_INPUT FOR THIS TASK_:
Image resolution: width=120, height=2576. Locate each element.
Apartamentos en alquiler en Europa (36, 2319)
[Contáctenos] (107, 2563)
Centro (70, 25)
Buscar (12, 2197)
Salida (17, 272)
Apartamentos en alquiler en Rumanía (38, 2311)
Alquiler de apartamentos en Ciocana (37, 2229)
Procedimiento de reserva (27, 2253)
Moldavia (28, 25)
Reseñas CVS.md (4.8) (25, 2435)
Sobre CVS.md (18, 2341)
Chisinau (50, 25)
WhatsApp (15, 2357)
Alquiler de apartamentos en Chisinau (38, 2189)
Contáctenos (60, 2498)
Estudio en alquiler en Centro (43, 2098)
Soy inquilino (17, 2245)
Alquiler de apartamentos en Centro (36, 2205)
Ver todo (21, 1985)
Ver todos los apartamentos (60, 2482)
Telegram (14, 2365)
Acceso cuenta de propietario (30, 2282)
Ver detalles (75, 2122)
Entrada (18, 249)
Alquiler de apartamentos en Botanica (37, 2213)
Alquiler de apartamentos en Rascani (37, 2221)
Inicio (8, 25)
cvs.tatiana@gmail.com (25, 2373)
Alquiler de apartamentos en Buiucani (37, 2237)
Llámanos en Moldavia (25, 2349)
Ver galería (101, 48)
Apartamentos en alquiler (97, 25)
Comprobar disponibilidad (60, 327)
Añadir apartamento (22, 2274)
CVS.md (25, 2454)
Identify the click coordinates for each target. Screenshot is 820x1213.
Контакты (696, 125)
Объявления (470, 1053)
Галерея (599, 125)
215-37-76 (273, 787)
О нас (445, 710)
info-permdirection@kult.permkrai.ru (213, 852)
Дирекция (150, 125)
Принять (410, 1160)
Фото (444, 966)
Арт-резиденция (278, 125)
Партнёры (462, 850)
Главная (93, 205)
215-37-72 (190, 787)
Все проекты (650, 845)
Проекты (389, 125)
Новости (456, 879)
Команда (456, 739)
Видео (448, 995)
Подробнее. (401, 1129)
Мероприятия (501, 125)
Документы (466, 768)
* * *
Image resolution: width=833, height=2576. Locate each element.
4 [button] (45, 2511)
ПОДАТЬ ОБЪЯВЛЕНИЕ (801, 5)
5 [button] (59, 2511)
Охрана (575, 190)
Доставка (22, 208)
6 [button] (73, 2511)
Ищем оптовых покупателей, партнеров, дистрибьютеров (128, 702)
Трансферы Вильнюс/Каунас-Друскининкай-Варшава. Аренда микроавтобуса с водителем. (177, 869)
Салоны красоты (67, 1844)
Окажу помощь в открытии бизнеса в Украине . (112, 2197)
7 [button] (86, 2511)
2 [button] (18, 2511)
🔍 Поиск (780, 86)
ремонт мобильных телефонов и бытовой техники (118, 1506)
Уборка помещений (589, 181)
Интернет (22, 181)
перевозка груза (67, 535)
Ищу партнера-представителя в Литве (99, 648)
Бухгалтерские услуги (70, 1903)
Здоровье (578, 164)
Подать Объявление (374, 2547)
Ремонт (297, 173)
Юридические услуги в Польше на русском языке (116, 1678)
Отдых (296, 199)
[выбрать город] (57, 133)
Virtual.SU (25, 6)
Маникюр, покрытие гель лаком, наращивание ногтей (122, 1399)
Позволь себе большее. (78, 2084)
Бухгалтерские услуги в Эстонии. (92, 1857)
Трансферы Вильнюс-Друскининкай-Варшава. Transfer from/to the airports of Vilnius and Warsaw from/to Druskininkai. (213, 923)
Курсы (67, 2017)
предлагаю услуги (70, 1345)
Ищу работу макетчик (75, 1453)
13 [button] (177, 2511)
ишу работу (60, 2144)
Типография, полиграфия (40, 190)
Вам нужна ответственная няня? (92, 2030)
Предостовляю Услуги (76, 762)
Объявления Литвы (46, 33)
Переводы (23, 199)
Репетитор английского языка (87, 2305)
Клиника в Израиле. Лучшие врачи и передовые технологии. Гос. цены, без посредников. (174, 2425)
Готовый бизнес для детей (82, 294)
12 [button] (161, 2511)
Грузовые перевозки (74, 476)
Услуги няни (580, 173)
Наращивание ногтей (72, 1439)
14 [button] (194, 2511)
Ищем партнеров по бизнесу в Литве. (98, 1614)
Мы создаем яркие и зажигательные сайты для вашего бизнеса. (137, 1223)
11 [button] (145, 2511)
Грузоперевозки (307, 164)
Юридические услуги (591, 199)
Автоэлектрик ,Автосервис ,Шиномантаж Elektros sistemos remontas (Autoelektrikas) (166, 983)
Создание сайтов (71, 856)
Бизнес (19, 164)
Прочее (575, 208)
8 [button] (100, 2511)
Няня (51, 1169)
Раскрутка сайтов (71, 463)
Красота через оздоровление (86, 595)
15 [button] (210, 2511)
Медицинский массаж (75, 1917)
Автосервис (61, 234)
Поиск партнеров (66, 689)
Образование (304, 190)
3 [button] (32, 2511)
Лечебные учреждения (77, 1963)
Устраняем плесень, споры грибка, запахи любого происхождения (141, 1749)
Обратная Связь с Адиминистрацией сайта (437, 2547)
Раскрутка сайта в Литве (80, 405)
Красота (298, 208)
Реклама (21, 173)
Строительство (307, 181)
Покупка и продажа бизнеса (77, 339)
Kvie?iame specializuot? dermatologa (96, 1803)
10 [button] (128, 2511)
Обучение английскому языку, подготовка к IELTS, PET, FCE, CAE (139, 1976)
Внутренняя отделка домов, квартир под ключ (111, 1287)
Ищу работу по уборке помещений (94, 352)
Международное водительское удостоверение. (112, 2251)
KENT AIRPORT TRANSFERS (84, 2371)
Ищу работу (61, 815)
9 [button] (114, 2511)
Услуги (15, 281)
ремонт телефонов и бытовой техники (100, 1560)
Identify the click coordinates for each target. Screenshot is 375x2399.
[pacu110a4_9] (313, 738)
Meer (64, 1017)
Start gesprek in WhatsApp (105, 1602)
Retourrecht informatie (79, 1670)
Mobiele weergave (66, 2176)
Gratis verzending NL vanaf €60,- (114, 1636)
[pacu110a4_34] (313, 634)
* * *
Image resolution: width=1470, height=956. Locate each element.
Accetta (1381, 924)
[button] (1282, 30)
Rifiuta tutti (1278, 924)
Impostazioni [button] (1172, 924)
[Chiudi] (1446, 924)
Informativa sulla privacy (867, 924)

_ACTION ITEM_: Identify each line of the material where the word "бизнеса" shows up, and copy it.

_RESPONSE FOR THIS EXERCISE_:
Окажу помощь в открытии бизнеса в Украине . (112, 2197)
Мы создаем яркие и зажигательные сайты для вашего бизнеса. (137, 1223)
Покупка и продажа бизнеса (77, 339)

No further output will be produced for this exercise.